Stark’s folks came through, chauffeuring little Katharina from their town of Illertissen (population 16,000) in rural Bavaria, 90 minutes into Munich, the nearest media hub, for acting classes and auditions.

“Our town was a long way from the film industry; it was basically a few farms and lots of cows,” she recalls. “There wasn’t even a school — we had to go to the next village for that. So it took a while for me to figure out how things work, to get an agent, etc. It was years later when I got my first role, at 15.”

Her debut, as Similde in the German fantasy film King Laurin, drew positive reviews, and Stark began to work her way up in the business, taking one-off roles in such popular television procedurals as Tatort and Soko Munchen.

When she graduated from high school, she enrolled in the Otto-Falckenberg School of the Performing Arts in Munich but continued to do TV. While still at school, Stark auditioned for the role that would take her to the next level in this year’s The Interpreter of Silence.

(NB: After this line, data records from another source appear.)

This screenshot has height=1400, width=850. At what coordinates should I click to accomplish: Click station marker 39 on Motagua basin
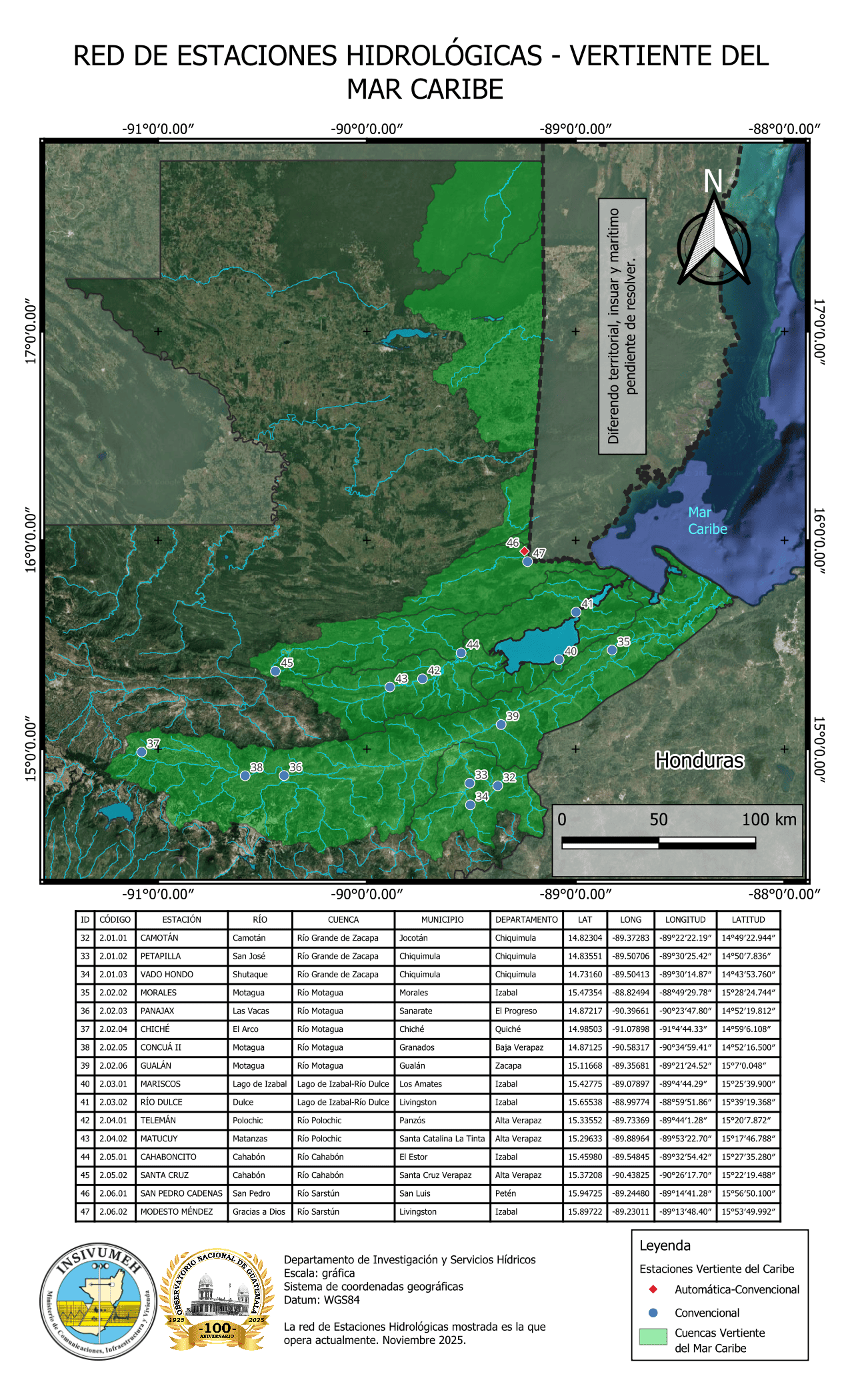[501, 725]
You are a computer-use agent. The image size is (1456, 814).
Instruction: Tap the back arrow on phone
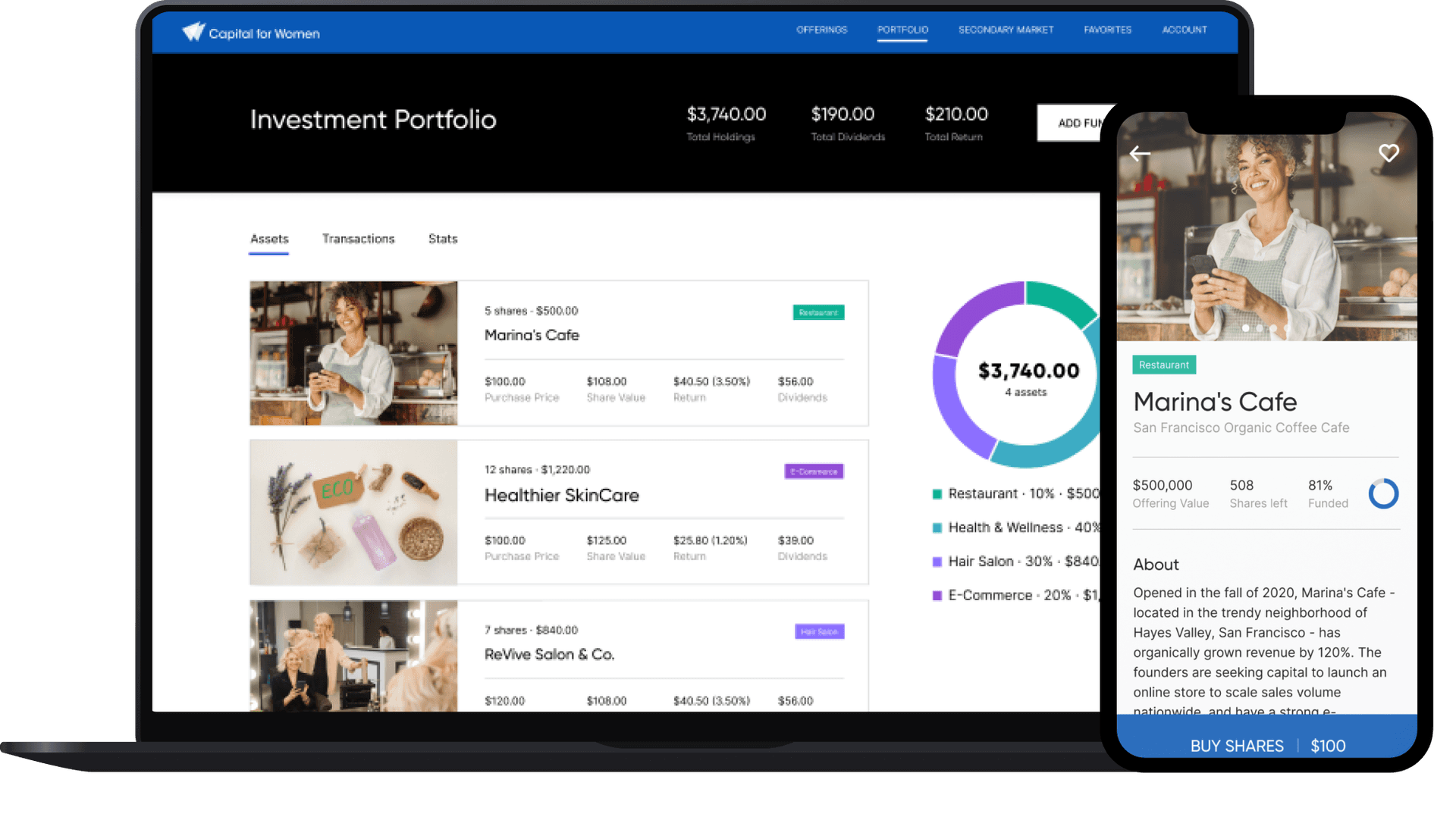(x=1139, y=154)
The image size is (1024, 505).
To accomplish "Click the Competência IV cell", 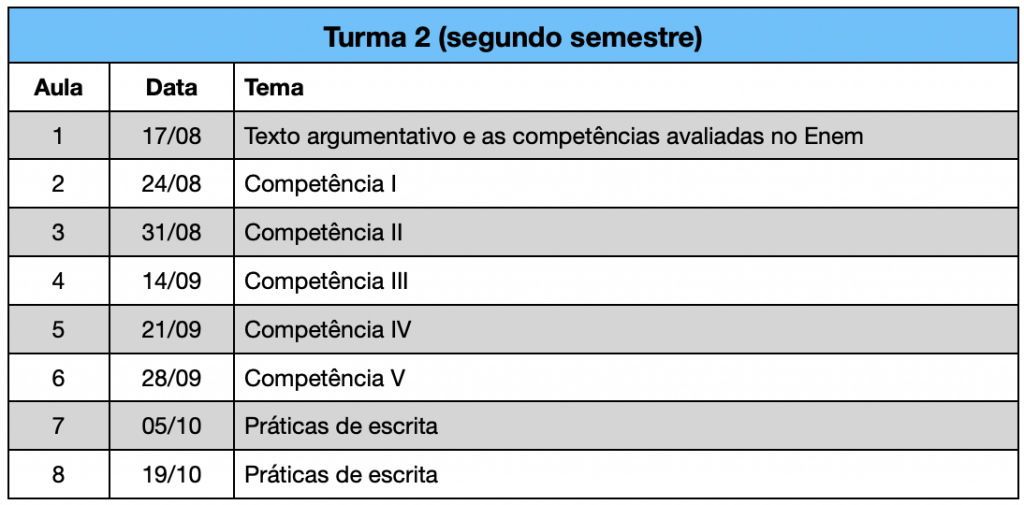I will [625, 329].
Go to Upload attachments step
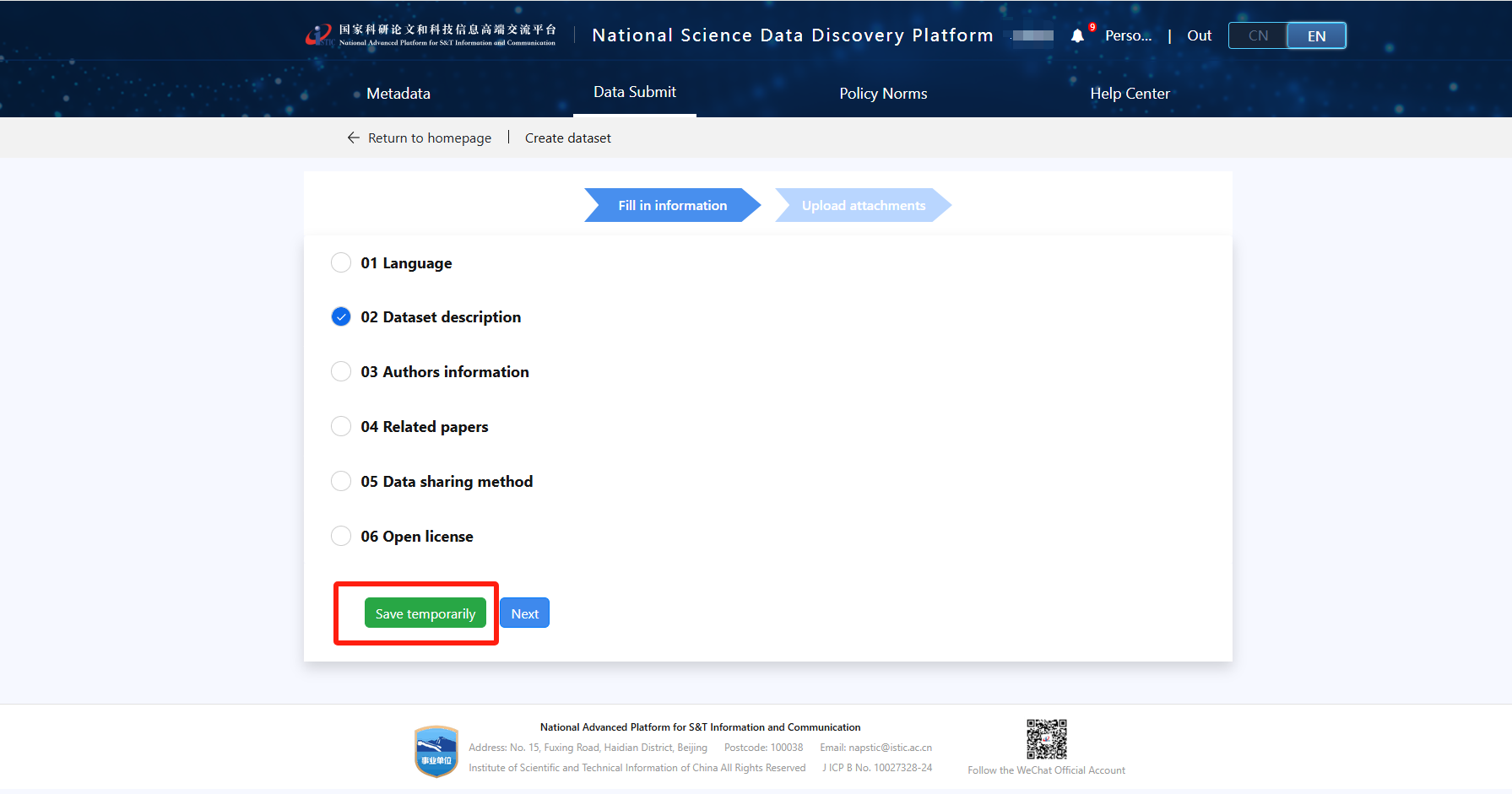This screenshot has height=794, width=1512. coord(863,205)
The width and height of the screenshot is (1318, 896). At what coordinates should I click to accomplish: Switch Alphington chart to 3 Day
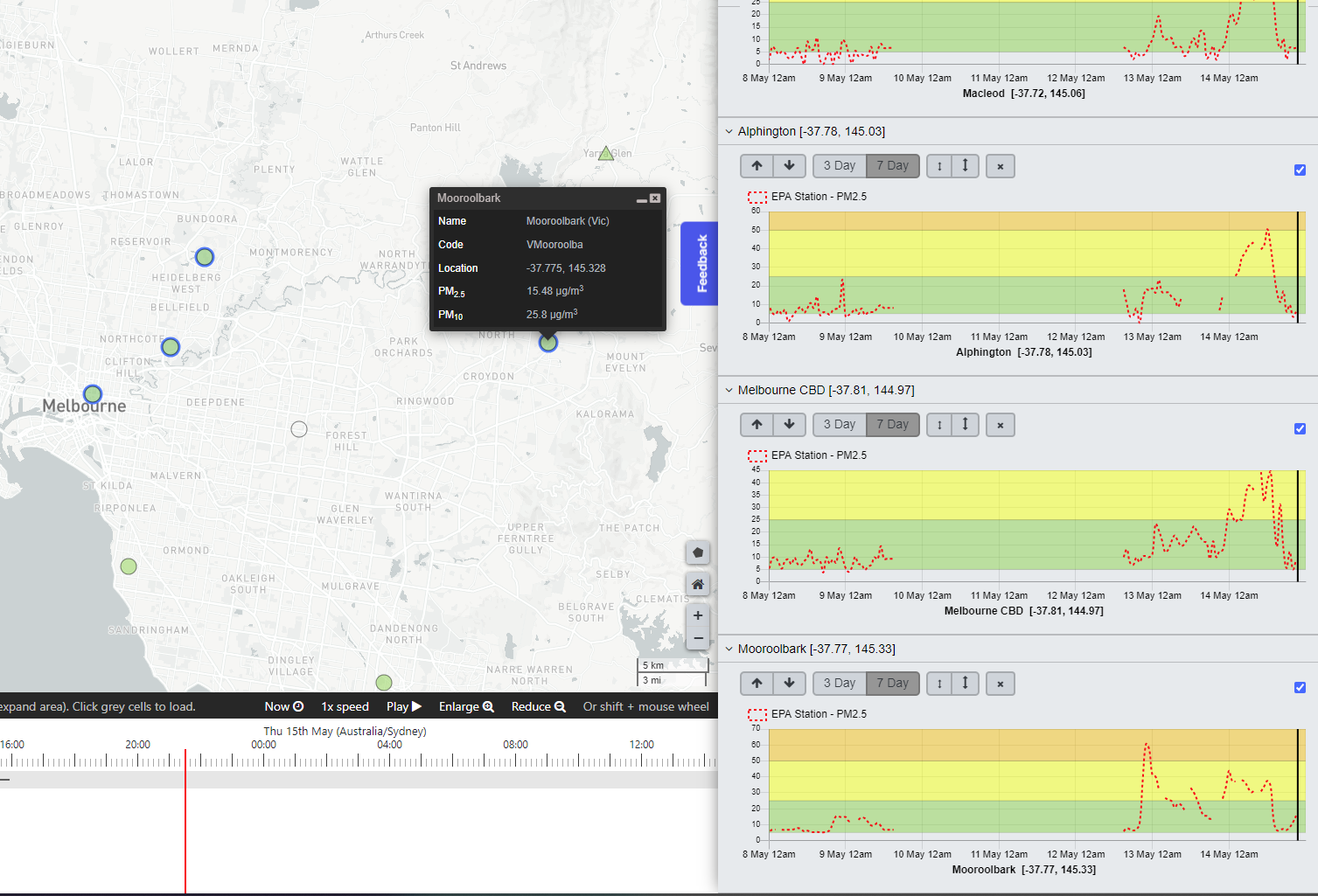click(x=840, y=166)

Set in Frankfurt in 1963, the five-part series centers on Eva Bruhns (Stark), a 24-year-old enjoying the excitement of Germany’s postwar economic boom who gets a job as a Polish-to-German interpreter in the Auschwitz trials, the first-ever prosecution of Nazi war criminals by German authorities. The eyewitness testimony of Holocaust survivors forces Eva to question the foundations of her country’s newly formed democracy and to confront her family’s own involvement in the genocide. 

The Interpreter of Silence bowed on Hulu in the U.S. and on Disney+ worldwide and was nominated for a Critics Choice Award for best international series this year.

“Eva was my first lead role in a series, so it was a big step for me — but also because of the role itself,” says Stark. “Up till then, I had little opportunity to do really political stories. I learned about the Holocaust in school, of course, but preparing for the role, I realized how deeply all of us, as Germans, are connected to this history. Speaking to my grandparents, I could see how difficult it still is for people to speak about this time, about what happened.”

The recordings of the entire Auschwitz trial are on YouTube, and Stark watched all of the proceedings while reading the trial transcripts. Her character is based on a real person, the Polish translator in the trial.

The Interpreter of Silence
The Interpreter of Silence

“I didn’t try to imitate her. [Series creator] Annette Hess said it wouldn’t make sense because Eva is a fictional character,” says Stark. “But I was fascinated by how she worked, how she tried to mirror the people she was translating — she really gave me an idea of the profession of a translator and how it works in practice.”

Meanwhile, Stark learned Polish for the role. “I had weeks of coaching so I could understand the lines I was speaking and not just do it phonetically,” she says. “I can’t speak fluently, but I can follow it, which was needed so I could react to what the other actors are saying in Polish in real-time.”

A bigger challenge, she says, was to bear the responsibility for an entire series and to keep track of each episode’s story arc even as the production shot out of sequence. “Some days we’d do scenes from three different episodes, one after another, and it was a struggle to keep an overview of the whole story and how everything fit together,” she notes.

The success of the show — and the attention from the Shooting Stars nomination — means producers and casting agents worldwide may begin to take notice of the 25-year-old from Illertissen. Stark says she’d love to work in English.

The White LotusSuccession, Fleabag — almost all the TV and most of the films I watch are American or British,” she says. “I find particularly the U.S. series so incredibly well-written, funny but with a lot of political critique cleverly woven in, socially critical but also wildly entertaining. … I’d love to do it all: dramatic, funny, even romantic roles, but I also think it’s important to consider the social impact of the stories you tell.”

Stark has also begun to write, working on the scripts for short films, and hopefully, soon a feature, which her sister will direct.

That first Christmas wish came true. So Stark should have at least two more goes from Santa.